Consistent price gains hid looming danger

Consistent price gains hid looming danger


An overcapacity of machinery used in wool manufacturing is surely partly responsible for the exaggerated magnitude of the falls the market has seen.


The recent turbulent wool market events highlight the record high wool prices and the global economic slump has indeed dampened demand for wool.

On top of that, the US-Sino trade imbalance dispute, Brexit, Hong Kong and Iran are all factors that have killed off any remaining confidence.

An overcapacity of machinery used in wool manufacturing is surely partly responsible for the exaggerated magnitude of the falls the market has seen.

In recent years, new wool products were developed alongside products from the traditional manufacturing sector - all were held in high esteem and high in value compared to other textiles.

Wool textile manufacturing was an attractive and highly profitable business at relatively low-cost entry points at the first stage compared to the high-tech industries, encouraging expansion in wool processing and copying of innovative garments.

The consistent price gains of the past 10 years though hid the looming danger of overcapacity.

Many companies were competing for the top spots, investing in new but also old machines as they fought for the market share to go their way by building capacity.

While the products were still valuable in comparison to non-wool yarns and garments, those factories' output sale value decreased as competition for sales of the same products intensified to satisfy machinery demand.

Over the years this has created substantial overcapacity in the Chinese manufacturing sector and inevitably when things turn against them, dumping of product at cheap prices occurs, particularly when some were manufactured under hidden loss structure businesses.
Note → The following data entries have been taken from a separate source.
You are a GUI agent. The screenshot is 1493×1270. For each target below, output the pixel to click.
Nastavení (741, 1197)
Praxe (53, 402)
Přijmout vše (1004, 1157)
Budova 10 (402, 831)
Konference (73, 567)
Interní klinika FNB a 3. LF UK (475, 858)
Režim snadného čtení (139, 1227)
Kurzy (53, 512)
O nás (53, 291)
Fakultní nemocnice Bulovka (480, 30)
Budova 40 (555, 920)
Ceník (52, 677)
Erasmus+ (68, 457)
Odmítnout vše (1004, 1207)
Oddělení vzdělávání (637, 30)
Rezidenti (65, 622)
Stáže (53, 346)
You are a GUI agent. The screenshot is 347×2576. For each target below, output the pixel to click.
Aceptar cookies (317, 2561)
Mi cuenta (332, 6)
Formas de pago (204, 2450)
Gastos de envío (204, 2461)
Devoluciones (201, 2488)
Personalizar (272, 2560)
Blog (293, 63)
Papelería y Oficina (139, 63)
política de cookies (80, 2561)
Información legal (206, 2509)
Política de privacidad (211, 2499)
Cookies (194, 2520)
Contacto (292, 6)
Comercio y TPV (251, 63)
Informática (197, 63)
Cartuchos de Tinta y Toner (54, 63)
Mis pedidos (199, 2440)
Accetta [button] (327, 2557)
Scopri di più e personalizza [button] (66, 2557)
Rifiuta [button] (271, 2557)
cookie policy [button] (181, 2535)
But the more companies invested the more competition grew for market share.

While competition up to a certain level is good and encourages innovation, too much is too much.

The overcapacity in wool textile manufacturing is large and it is thought that there is enough machinery in China to process the annual wool clip a few times over each year.

The first casualties among the wool supply chain operators are more than likely going to be the first stage manufacturers.

It's critical for industry to shed the overcapacity before the market values for all textiles decrease further.

Reductions in staff and operational costs are being addressed on an industry-wide basis, and efficiencies in production are being implemented.

Many new and innovative uses of wool are being implemented, while research and development will ensure that wool is the fibre of choice, remains in fashion and continues to command premium pricing over other fabrics.

Confidence will eventually recover and coupled with the shrinking supply will see stronger competition and higher prices return.

With the continued adoption of improved operating conditions throughout the pipeline, the efficiencies gained should enable a higher price for raw materials to be sustained.